Define \(\delta^V=r_t+\gamma V(s_{t+1})-V(s)\) as the TD residual of \(V\) with discount \(\gamma\). Next, let us consider taking the sum of \(k\) of these \(\delta\) terms, which we will denote by \(\hat{A}_{\pi}^{(k)}\).

(8)#\[\begin{split}\begin{array}{ll} \hat{A}_{\pi}^{(1)}:=\delta_t^V =-V(s_t)+r_t+\gamma V(s_{t+1}) \\ \hat{A}_{\pi}^{(2)}:=\delta_t^V+\gamma \delta_{t+1}^V =-V(s_t)+r_t+\gamma r_{t+1}+\gamma^2 V(s_{t+2}) \\ \hat{A}_{\pi}^{(3)}:=\delta_t^V+\gamma \delta_{t+1}^V+\gamma^2 \delta_{t+2}^V =-V(s_t)+r_t+\gamma r_{t+1}+\gamma^2 r_{t+2}+\gamma^3 V(s_{t+3}) \\ \hat{A}_{\pi}^{(k)}:=\sum_{l=0}^{k-1} \gamma^l \delta_{t+l}^V =-V(s_t)+r_t+\gamma r_{t+1}+\cdots+\gamma^{k-1} r_{t+k-1}+\gamma^k V(s_{t+k}) \end{array}\end{split}\]

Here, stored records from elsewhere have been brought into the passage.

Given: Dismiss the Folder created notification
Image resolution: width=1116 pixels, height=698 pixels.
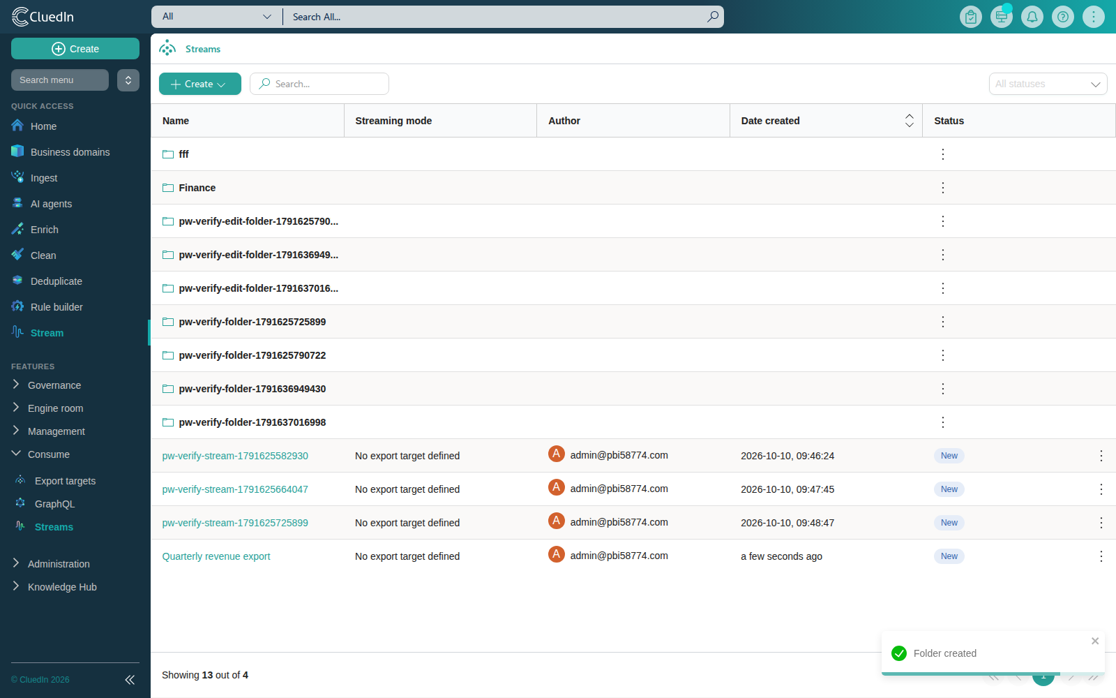Looking at the screenshot, I should click(x=1095, y=641).
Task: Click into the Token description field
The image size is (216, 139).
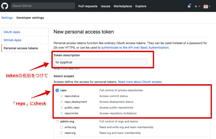Action: [x=100, y=62]
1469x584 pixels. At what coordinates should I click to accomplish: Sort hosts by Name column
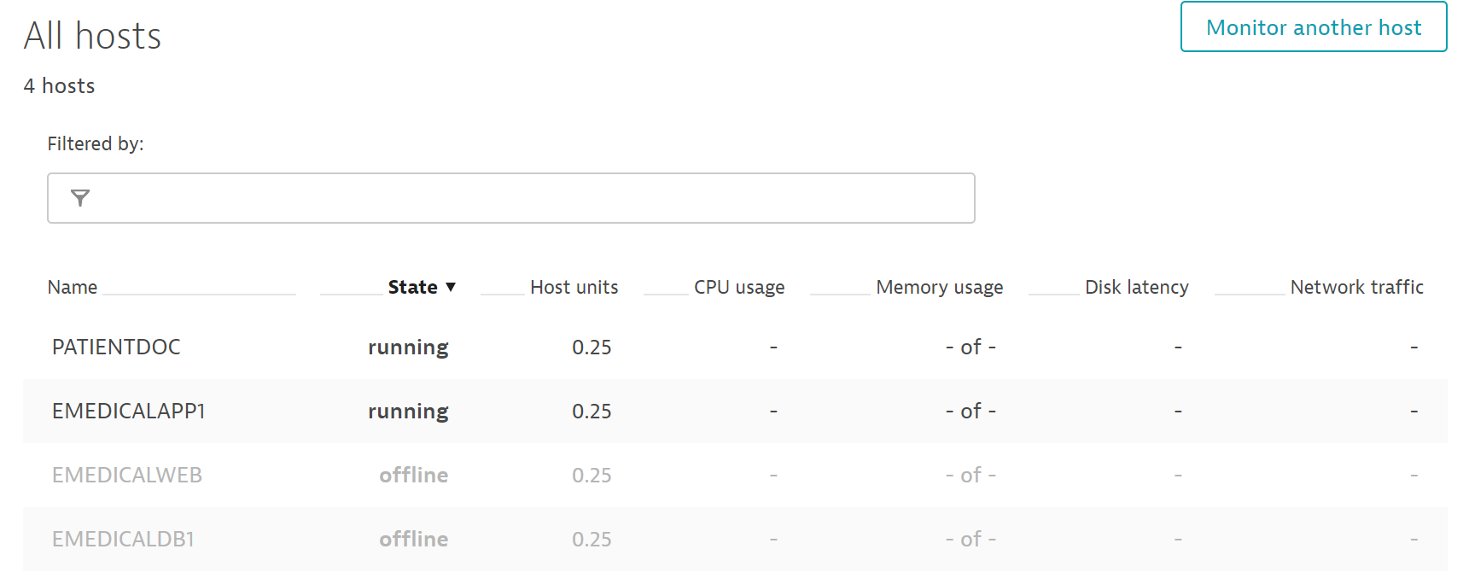73,288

We can consider \(\hat{A}_{\pi}^{(k)}\) to be an estimator of the advantage function.

Hint

The bias generally becomes smaller as \(k arrow +\infty\), since the term \(\gamma^k V(s_{t+k})\) becomes more heavily discounted. Taking \(k \rightarrow +\infty\), we get:

(9)#\[\hat{A}_{\pi}^{(\infty)}=\sum_{l=0}^{\infty} \gamma^l \delta_{t+l}^V=-V(s_t)+\sum_{l=0}^{\infty} \gamma^l r_{t+l}\]

which is simply the empirical returns minus the value function baseline.

The generalized advantage estimator \(\text{GAE}(\gamma,\lambda)\) is defined as the exponentially-weighted average of these \(k\)-step estimators:

(10)#\[\begin{split}\hat{A}_{\pi}:&= (1-\lambda)(\hat{A}_{\pi}^{(1)}+\lambda \hat{A}_{\pi}^{(2)}+\lambda^2 \hat{A}_{\pi}^{(3)}+\ldots) \\ &= (1-\lambda)(\delta_t^V+\lambda(\delta_t^V+\gamma \delta_{t+1}^V)+\lambda^2(\delta_t^V+\gamma \delta_{t+1}^V+\gamma^2 \delta_{t+2}^V)+\ldots) \\ &= (1-\lambda)(\delta_t^V(1+\lambda+\lambda^2+\ldots)+\gamma \delta_{t+1}^V(\lambda+\lambda^2+\lambda^3+\ldots) .+\gamma^2 \delta_{t+2}^V(\lambda^2+\lambda^3+\lambda^4+\ldots)+\ldots) \\ &= (1-\lambda)(\delta_t^V(\frac{1}{1-\lambda})+\gamma \delta_{t+1}^V(\frac{\lambda}{1-\lambda})+\gamma^2 \delta_{t+2}^V(\frac{\lambda^2}{1-\lambda})+\ldots) \\ &= \sum_{l=0}^{\infty}(\gamma \lambda)^l \delta_{t+l}^V\end{split}\]

There are two notable special cases of this formula, obtained by setting \(\lambda =0\) and \(\lambda =1\).

(11)#\[\begin{split}\text{GAE}(\gamma, 0):\quad & \hat{A}_{\pi}:=\delta_t =r_t+\gamma V(s_{t+1})-V(s_t) \\ \text{GAE}(\gamma, 1):\quad & \hat{A}_{\pi}:=\sum_{l=0}^{\infty} \gamma^l \delta_{t+l} =\sum_{l=0}^{\infty} \gamma^l r_{t+l}-V(s_t)\end{split}\]

Hint

\(\text{GAE}(\gamma,1)\) is the traditional MC-based method to estimate the advantage function, but it has high variance due to the sum of terms. \(\text{GAE}(\gamma,0)\) is TD-based method with low variance, but is suffers from bias.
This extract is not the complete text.